> **Supplied entries**:

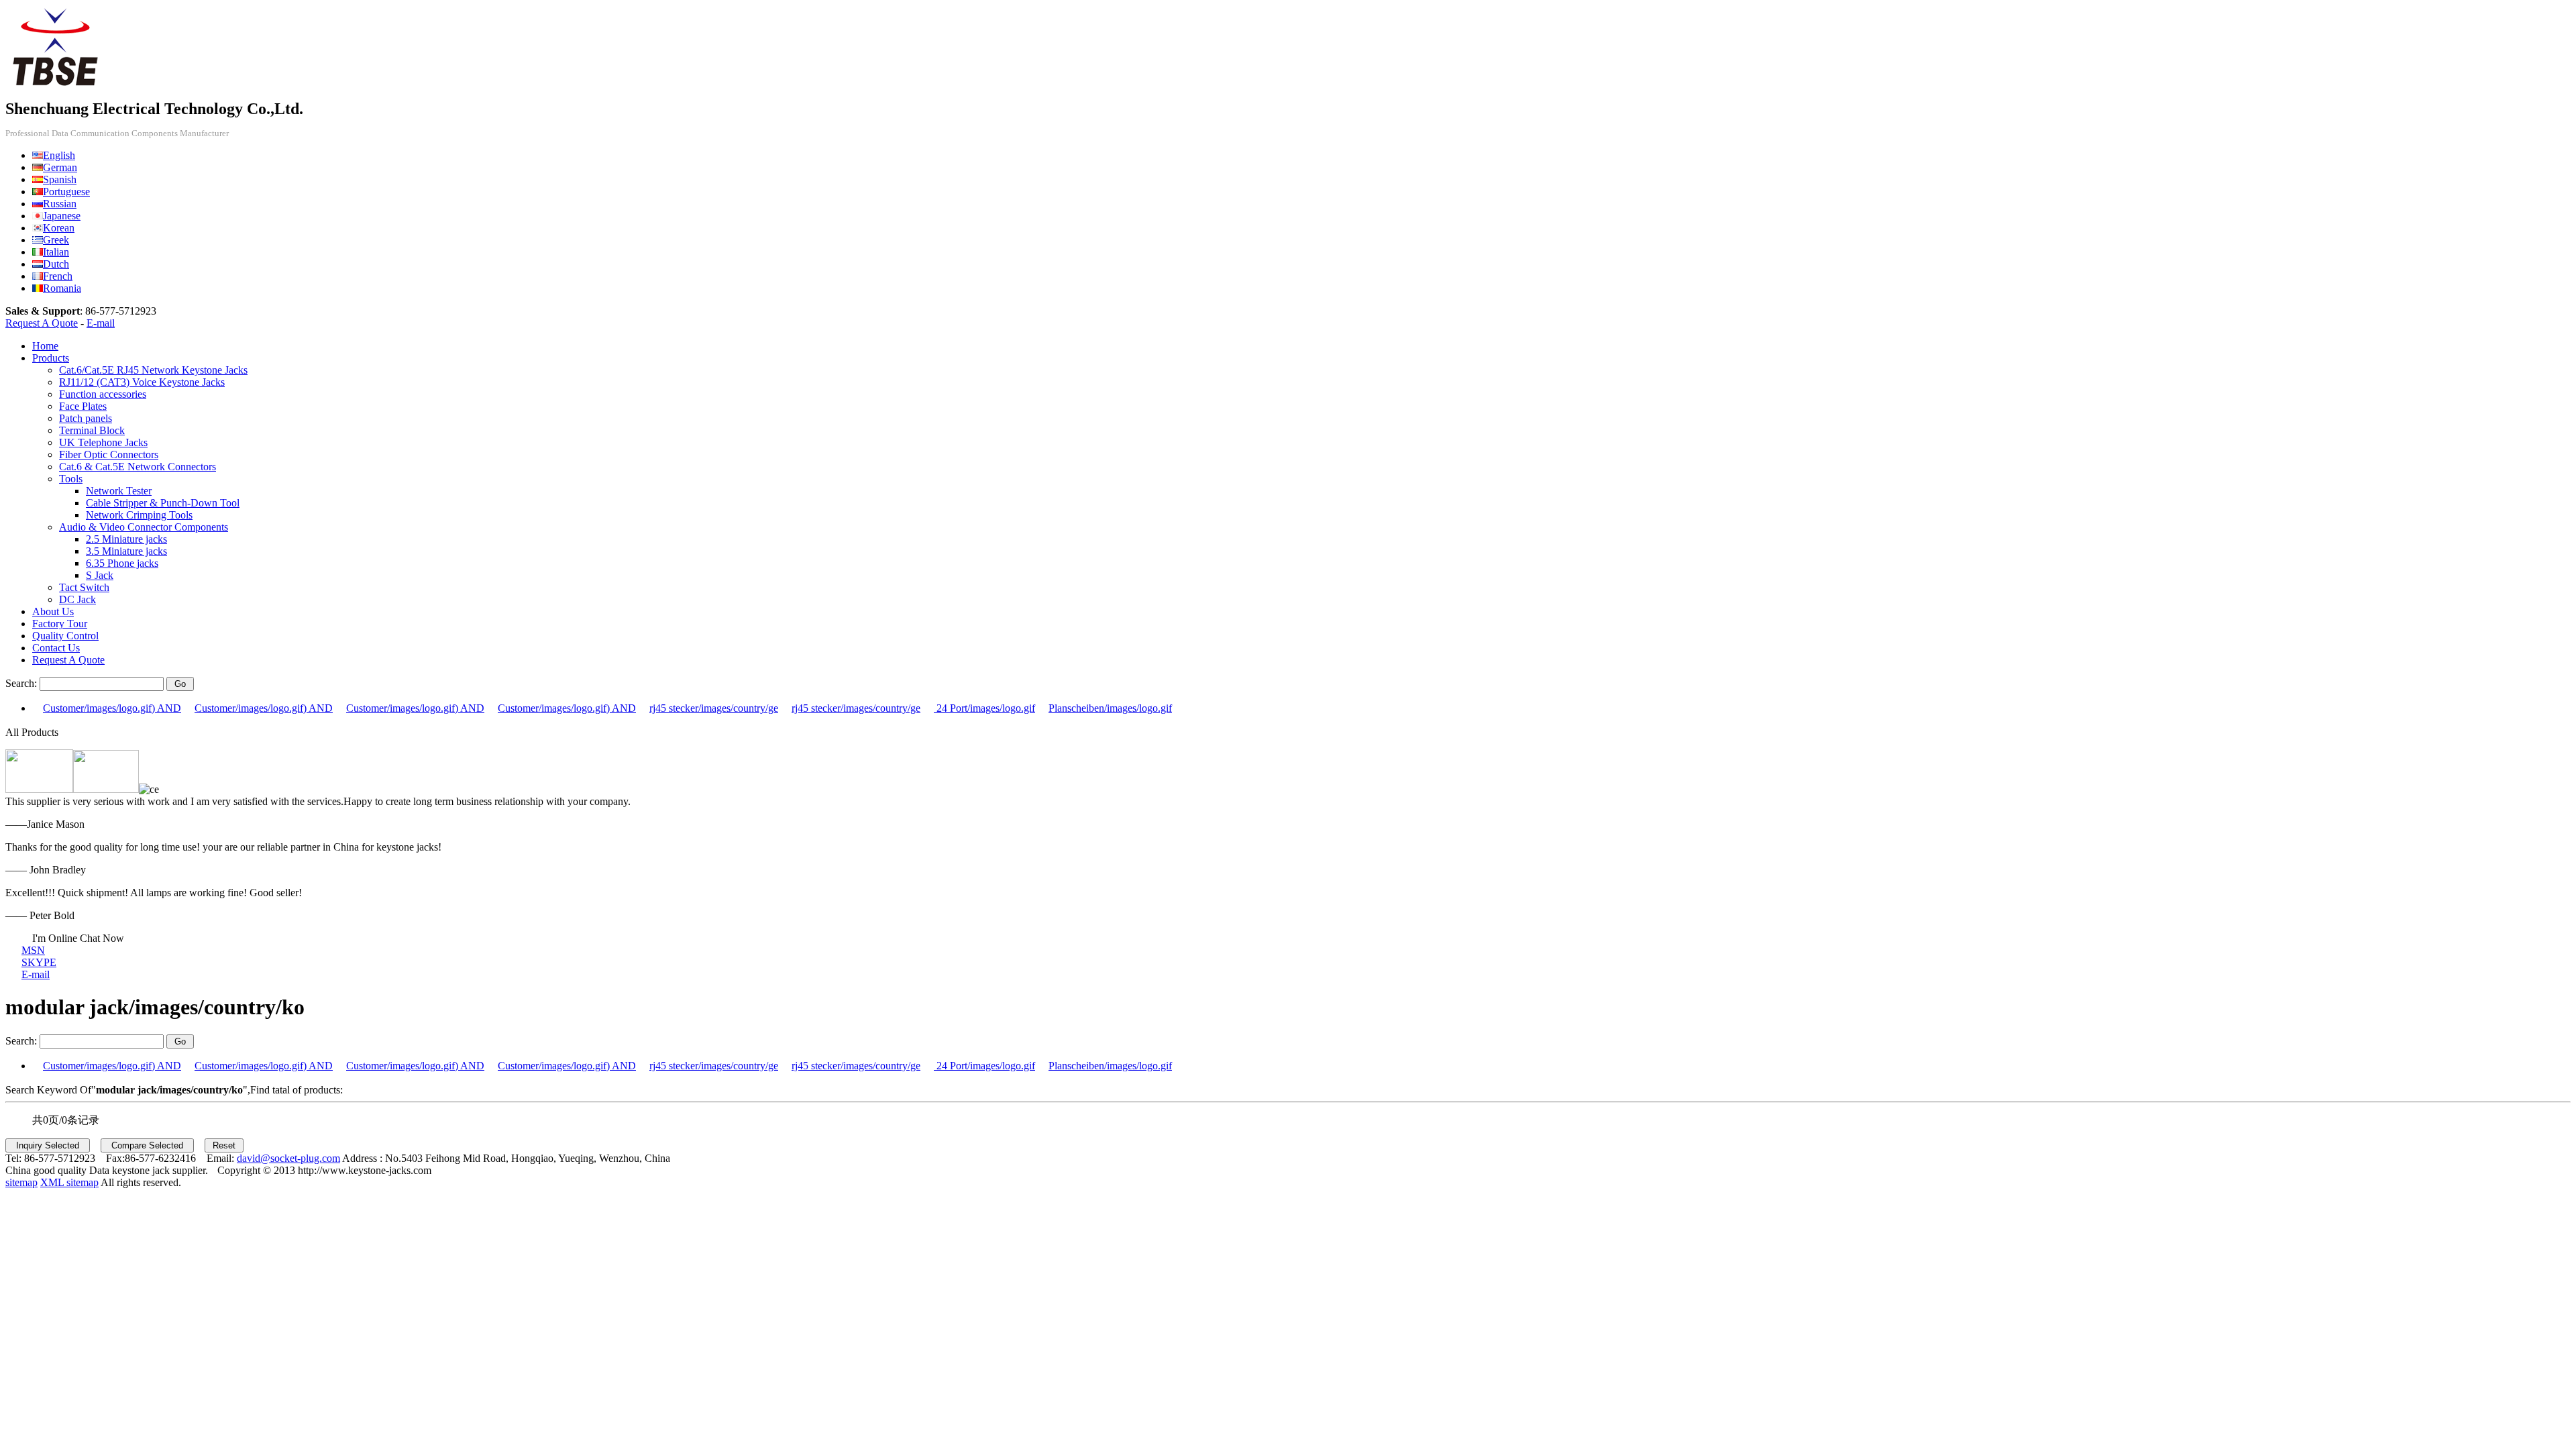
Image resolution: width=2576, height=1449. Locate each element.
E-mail (101, 323)
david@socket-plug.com (288, 1158)
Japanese (61, 215)
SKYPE (38, 962)
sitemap (21, 1182)
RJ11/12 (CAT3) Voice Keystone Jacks (142, 382)
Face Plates (83, 406)
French (57, 276)
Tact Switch (84, 587)
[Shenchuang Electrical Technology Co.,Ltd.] (55, 85)
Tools (71, 478)
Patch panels (85, 418)
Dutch (56, 264)
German (60, 167)
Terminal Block (92, 430)
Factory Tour (59, 623)
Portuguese (66, 191)
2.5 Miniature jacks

> **What you have to do**: For this exercise, reproduce exactly each line from the one containing "Face Plates (83, 406)" through the last line of the data, and no others.

> **Task output**:
Face Plates (83, 406)
French (57, 276)
Tact Switch (84, 587)
[Shenchuang Electrical Technology Co.,Ltd.] (55, 85)
Tools (71, 478)
Patch panels (85, 418)
Dutch (56, 264)
German (60, 167)
Terminal Block (92, 430)
Factory Tour (59, 623)
Portuguese (66, 191)
2.5 Miniature jacks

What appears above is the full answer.